Quincy, Q para los amigos, tenía prisa por abrazar el sonido del mañana, necesitaba anticiparlo, dejarse permear por su magia, igual que Johnny Carter, el trasunto de Charlie Parker en el cuento de Cortázar El perseguidor (1959): «Me he acordado de un ensayo antes de una grabación, en Cincinnati, y esto era mucho antes de venir a París, en el 49 o el 50. Johnny estaba en gran forma en esos días, y yo había ido al ensayo nada más que para escucharlo a él y también a Miles Davis.
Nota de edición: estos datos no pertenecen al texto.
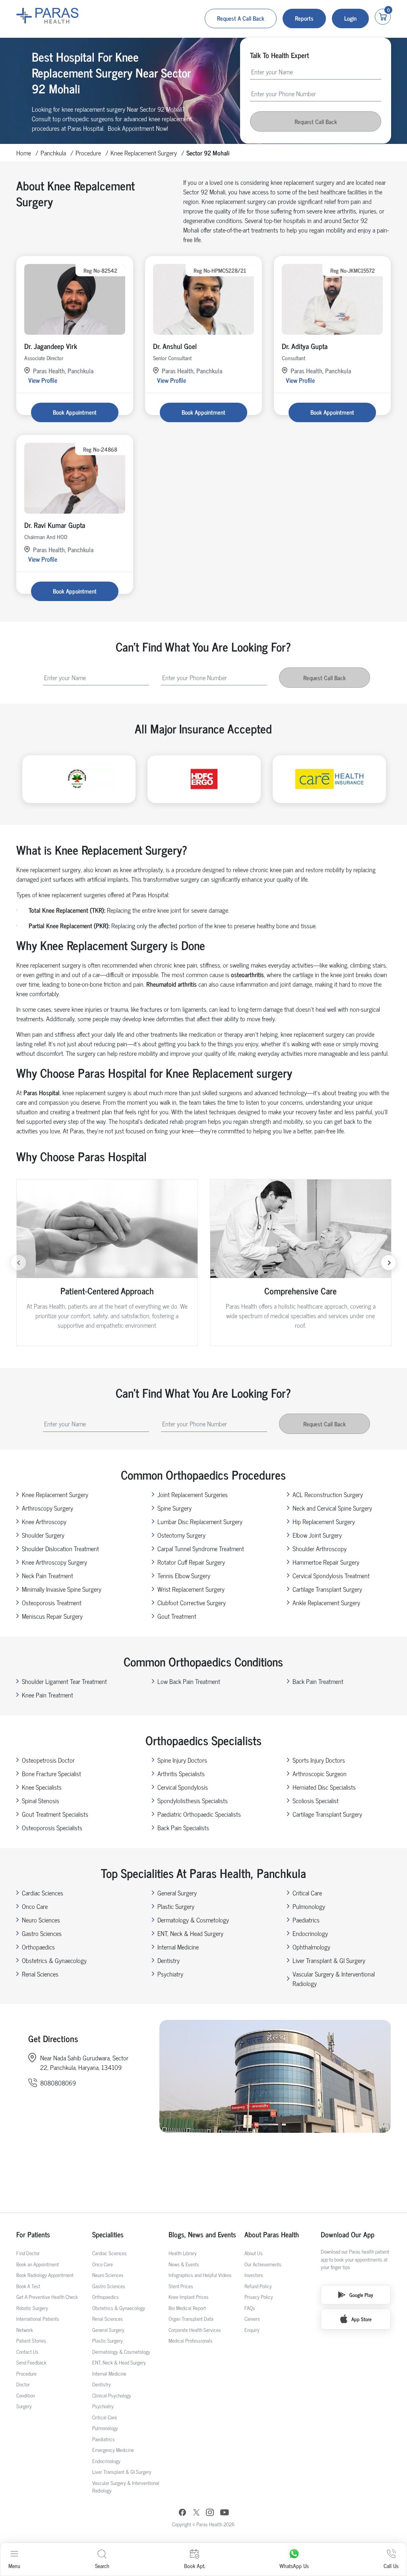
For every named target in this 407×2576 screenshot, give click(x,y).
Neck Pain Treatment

Todos tenían ganas de tocar, estaban contentos, andaban bien vestidos (de esto me acuerdo quizá por contraste, por lo mal vestido y lo sucio que anda ahora Johnny), tocaban con gusto, sin ninguna impaciencia, y el técnico de sonido hacía señales de contento detrás de su ventanilla, como un babuino satisfecho. Y justamente en ese momento, cuando Johnny estaba como perdido en su alegría, de golpe dejó de tocar y soltándole un puñetazo a no sé quién dijo: “Esto lo estoy tocando mañana”, y los muchachos se quedaron cortados, apenas dos o tres siguieron unos compases, como un tren que tarda en frenar, y Johnny se golpeaba la frente y repetía: “Esto ya lo toqué mañana, es horrible, Miles, esto ya lo toqué mañana”, y no lo podían hacer salir de eso, y a partir de entonces todo anduvo mal, Johnny tocaba sin ganas y deseando irse (a drogarse otra vez, dijo el técnico de sonido muerto de rabia), y cuando lo vi salir, tambaleándose y con la cara cenicienta, me pregunté si eso iba a durar todavía mucho tiempo».
Parker murió en 1955, devastado por el alcohol y las drogas. Solo tenía 34 años, pero le bastaron para tocar el cielo con su música rabiosamente desprejuiciada. Quincy, que le conoció en Nueva York, siempre se confesaría, por encima de todo, un bebopper: «En el transcurso de mis setenta años de carrera musical he sido testigo directo del poder del jazz y de todos sus derivados, desde el blues y el rhythm and blues hasta el pop, el rock y el hip hop, para derribar muros y unir al mundo. Creo que, dentro de cien años, cuando la gente eche la vista atrás al siglo XX, verá a Bird, Miles y Dizzy como nuestros Mozart, Bach, Chopin y Tchaikovsky».
Quincy Jones murió el 3 de noviembre. Seis días después, una neumonía se llevó al saxofonista Lou Donaldson (1926-2024), autor del pegajoso “Alligator boogaloo”, y el 12 de noviembre nos enteramos del fallecimiento de Roy Haynes (1925-2024), a quien apodaron snap crackle (chasquido crujido) por su estilo inimitable en la batería. Donaldson y Haynes, dos viejos compinches de Charlie Parker, dos legendarios beboppers, dos dioses del cool, dos perseguidores que, como Quincy, nunca dejaron de explorar y atrapar nuevas músicas a lo largo de sus vidas.